Para los grupos armados, un perro no es un amigo; es un problema. 

El abogado y magíster en Bioética Carlos Andrés Muñoz López explica en su columna que los perros rurales son como «centinelas». Su instinto es ladrar cuando ven a un extraño. 

Esto ayuda a los campesinos a saber si alguien viene, pero molesta a los criminales que quieren moverse sin ser vistos.

Matar a los perros es un «presagio». Significa que algo malo viene para los humanos. 

Muñoz López recuerda que en 1999, antes de una masacre en La Gabarra, el jefe paramilitar Salvatore Mancuso ordenó envenenar a los perros. Poco después, mataron a decenas de personas. Hoy, esa estrategia cruel se repite porque no hay un castigo fuerte. 

Lo más aterrador es que los grupos armados no solo matan a los animales, sino que los usan para atacar. 

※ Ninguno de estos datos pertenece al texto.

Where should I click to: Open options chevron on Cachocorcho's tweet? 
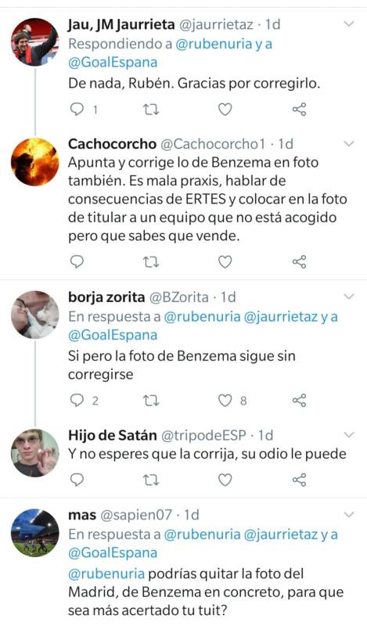349,143
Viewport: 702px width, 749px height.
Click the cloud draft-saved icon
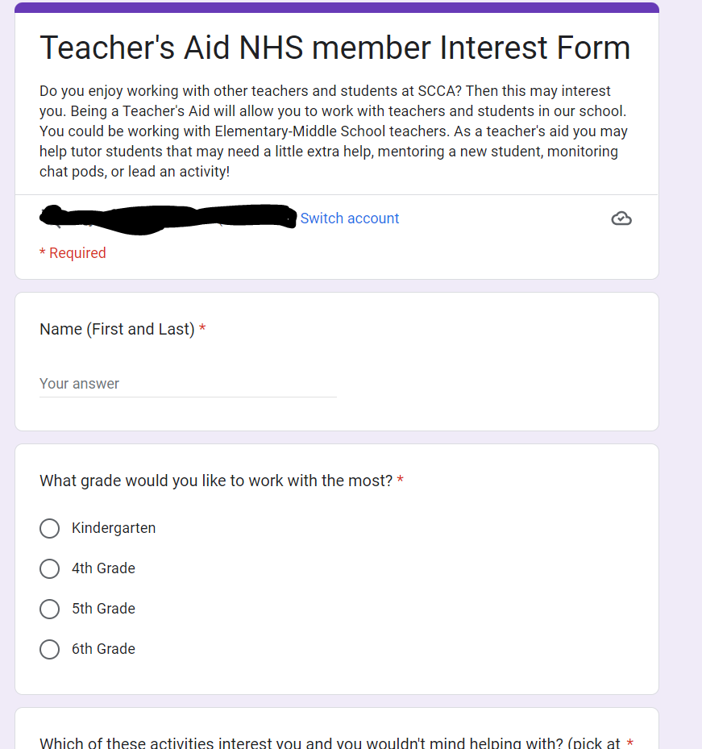pos(621,218)

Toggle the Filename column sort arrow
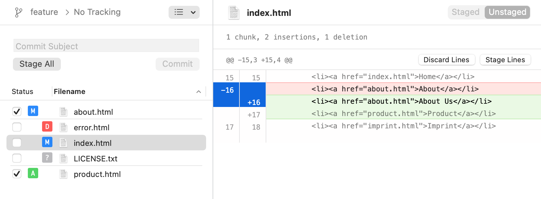199,92
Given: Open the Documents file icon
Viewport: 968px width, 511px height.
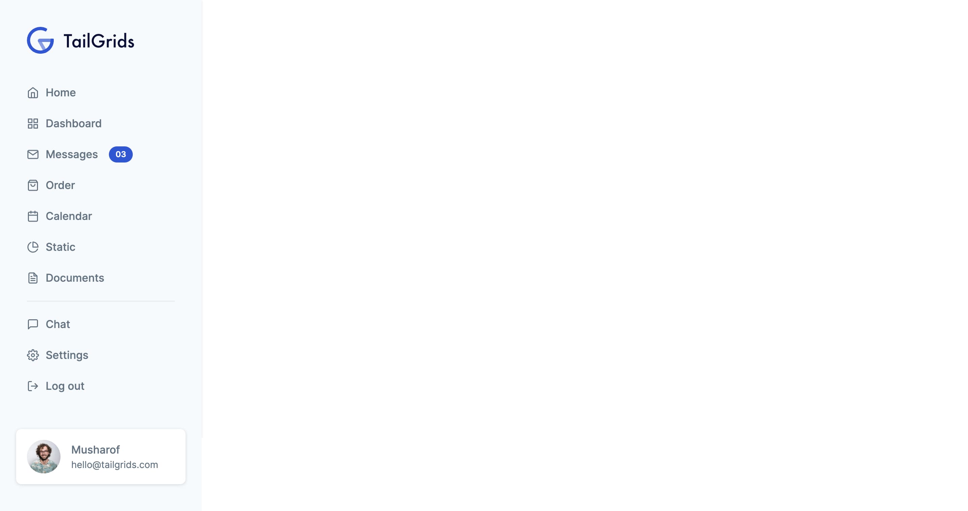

Es lo que se llama instrumentalización. ¿Has oído hablar del «burro-bomba»? En 1996, en Chalán (Sucre), usaron un burro cargado de explosivos para destruir una estación de policía. Murieron 11 agentes.

También pasó en Chita, Boyacá. Además, en redes sociales se ven fotos de caballos marcados con siglas de grupos como el ELN. Muñoz López señala que esto se hace para dar miedo y mostrar quién manda. 

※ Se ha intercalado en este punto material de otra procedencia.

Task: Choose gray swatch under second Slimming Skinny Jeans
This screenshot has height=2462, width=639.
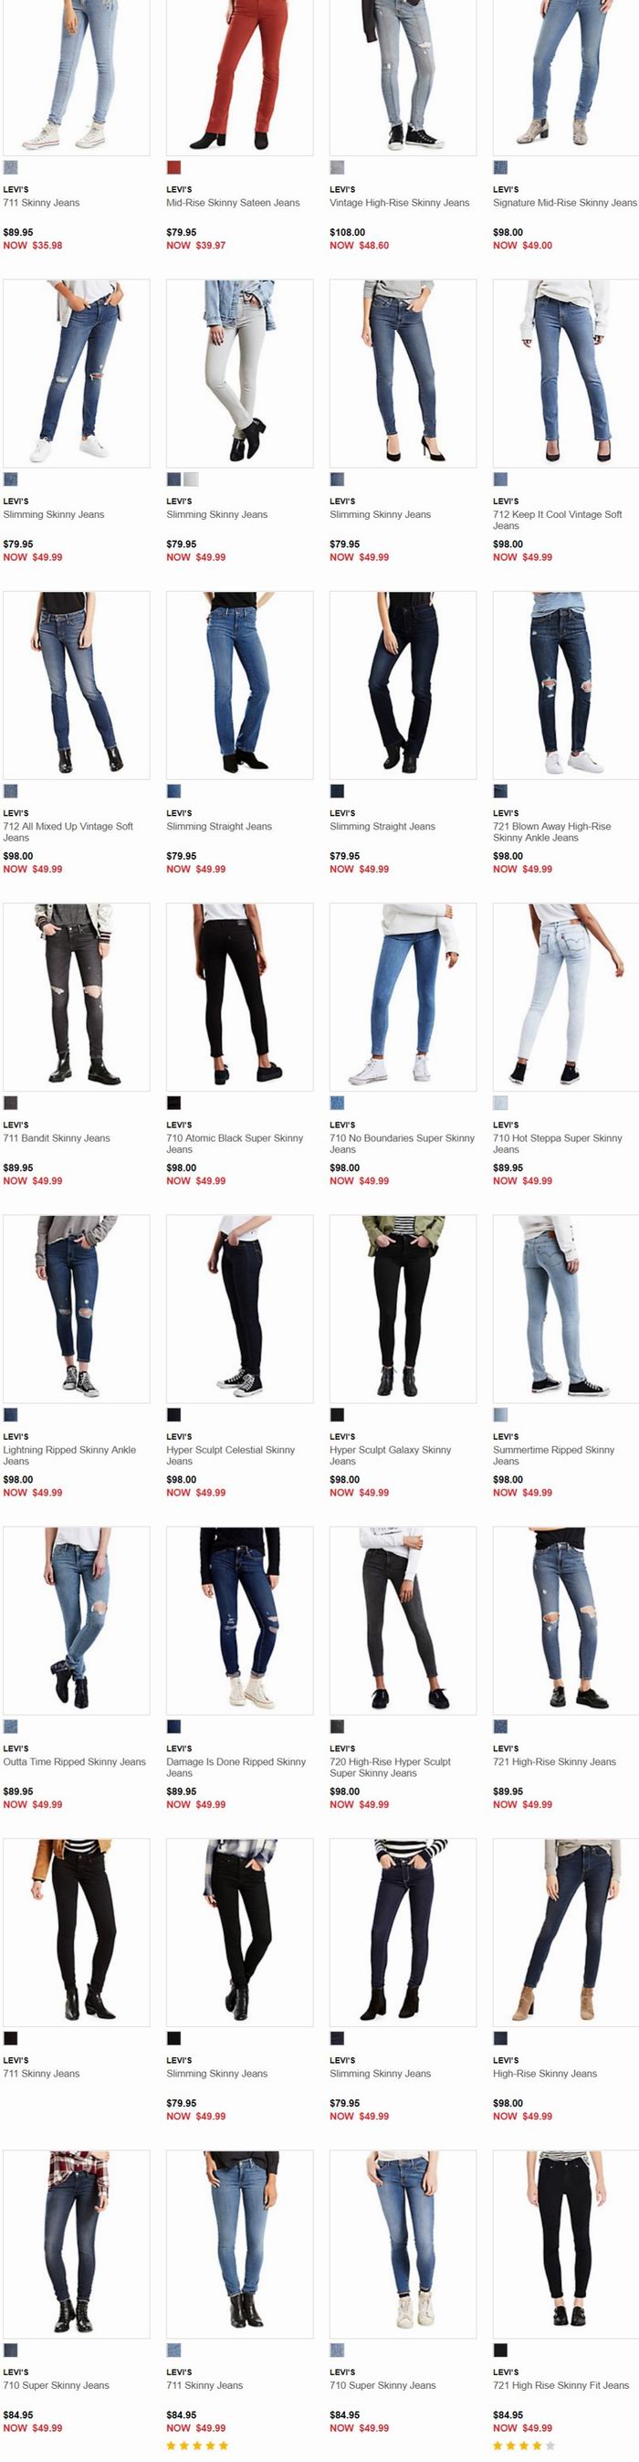Action: pos(191,479)
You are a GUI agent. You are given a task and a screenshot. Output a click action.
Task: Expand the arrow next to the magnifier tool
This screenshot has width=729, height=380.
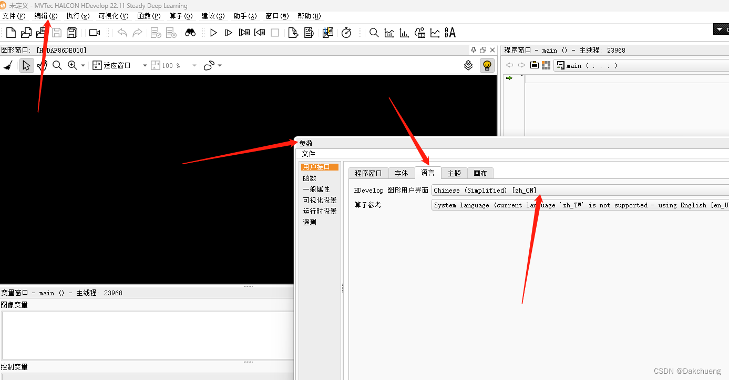click(x=83, y=65)
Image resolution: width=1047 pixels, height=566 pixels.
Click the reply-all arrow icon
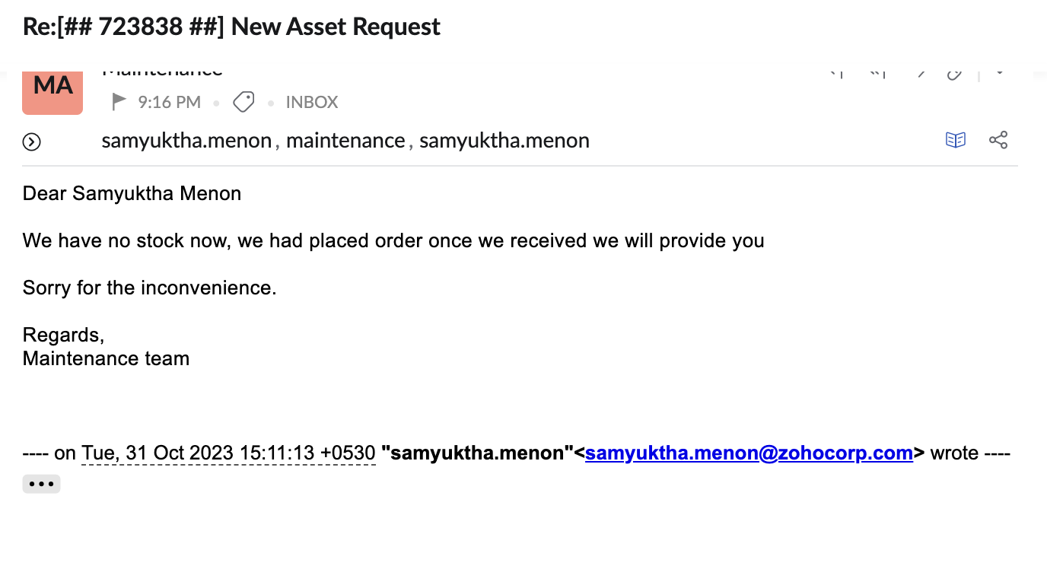click(x=877, y=74)
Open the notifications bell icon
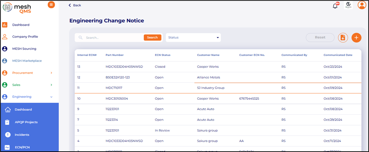Viewport: 369px width, 152px height. coord(335,5)
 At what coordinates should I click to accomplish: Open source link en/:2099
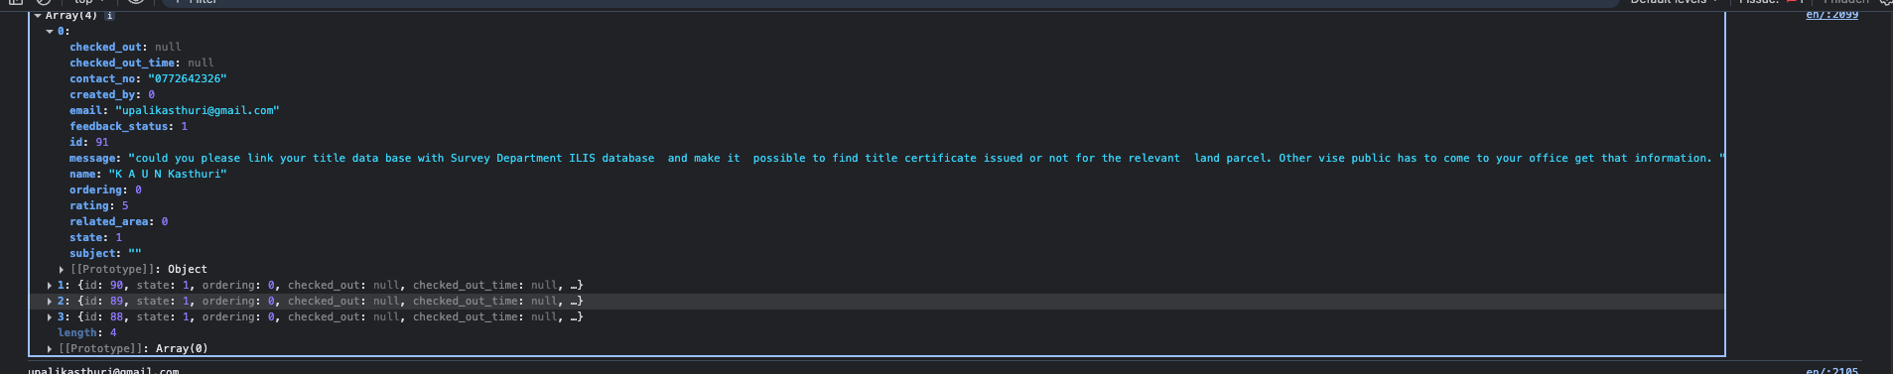(x=1832, y=15)
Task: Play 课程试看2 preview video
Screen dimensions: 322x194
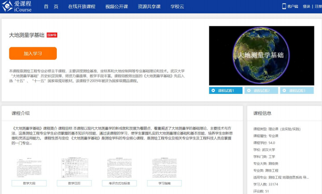Action: [x=262, y=91]
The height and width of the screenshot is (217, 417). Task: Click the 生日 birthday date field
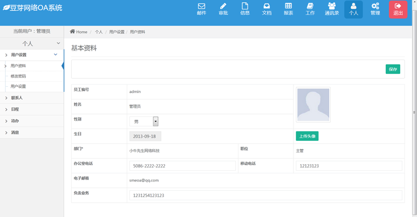pos(145,136)
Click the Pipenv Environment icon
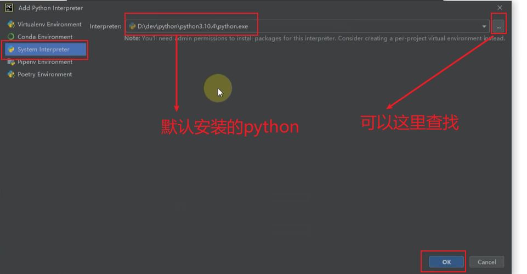Image resolution: width=527 pixels, height=274 pixels. click(x=11, y=62)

Es usar a un ser vivo como si fuera un cartel de propaganda o una bomba.

Llevar la cuenta es muy difícil. La Unidad de Investigación de la Jurisdicción Especial para la Paz (JEP) publicó un informe llamado «Daños invisibles». Según este documento, entre 2017 y 2026, más de 100.000 animales sufrieron por culpa de bandas criminales.

El informe da datos impactantes:

Cada 30 minutos, un animal muere o queda herido por la guerra.

Muchas especies silvestres, como el mono araña o el paujil piquiazul, están en peligro por la violencia en regiones como Antioquia.

Las disidencias de las FARC, especialmente el Frente Jaime Martínez, son señaladas como el grupo que más afecta a la fauna.

Pero hay que entender la magnitud del trabajo ambiental en Colombia. 

La Asociación de Corporaciones Autónomas Regionales y de Desarrollo Sostenible, dio un dato importante: solo en 2025, las Corporaciones Autónomas Regionales (CAR) atendieron a más de 47.800 animales. Los reptiles fueron los más atendidos (42.3%), seguidos por las aves (30.5%) y los mamíferos (24.1%).

Es fundamental aclarar algo: estos casi 48.000 animales no fueron atendidos por causas del conflicto armado. 

Sin embargo, este dato nos muestra que, aunque las autoridades ambientales trabajan mucho, no dan abasto. Si ya es difícil atender a los animales en tiempos normales, en las zonas de guerra es casi imposible llegar a ayudarlos a todos.

Pero hay que mirar todas las caras. Aunque el informe de la JEP se volvió viral y sus cifras son impactantes, el diario El Espectador publicó una crítica seria.

Algunos científicos, como la doctora Ana María Prieto, doctora en Ciencias Naturales, y el profesor Rafael Moreno, Grupo de Morfología y Ecología Evolutiva en la Universidad Nacional, citados por El Espectador, dicen que el informe no fue «riguroso».

Ellos critican que la JEP mezcló temas muy diferentes: casos de animales individuales heridos y el riesgo de extinción de especies completas. 

Dicen que no se puede presentar como un «ejercicio científico» algo que no tiene buena metodología. Aunque las cifras de la JEP se discutan, lo que nadie niega es que la guerra sí rompe la relación de cuidado entre humanos y animales.

Hoy en día, si un animal queda abandonado tras un desplazamiento, el Estado casi no aparece. 

El informe de la JEP dice que el 27% de los casos son por abandono forzado. Cuando la gente huye, muchos animales mueren de hambre o quedan en soledad total.

Casi toda la ayuda viene de voluntarios. Hay historias de resistencia, como la de Isabel Rincón en La Gabarra. Cuando sus vecinos huyeron por el miedo, ella se quedó para proteger a sus 45 perros y 17 gatos. 

Al final, la conclusión es clara: los animales en Colombia están un poco a su suerte. Quedan atrapados en campos minados, son usados como herramientas de guerra o mueren envenenados para que no ladren.

La propuesta de la senadora Esmeralda Hernández de reconocer a los animales como víctimas del conflicto busca que existan herramientas reales para ayudarlos. 

Mientras tanto, ellos siguen esperando que alguien, además de los voluntarios, se acuerde de que ellos también sienten el dolor de la guerra.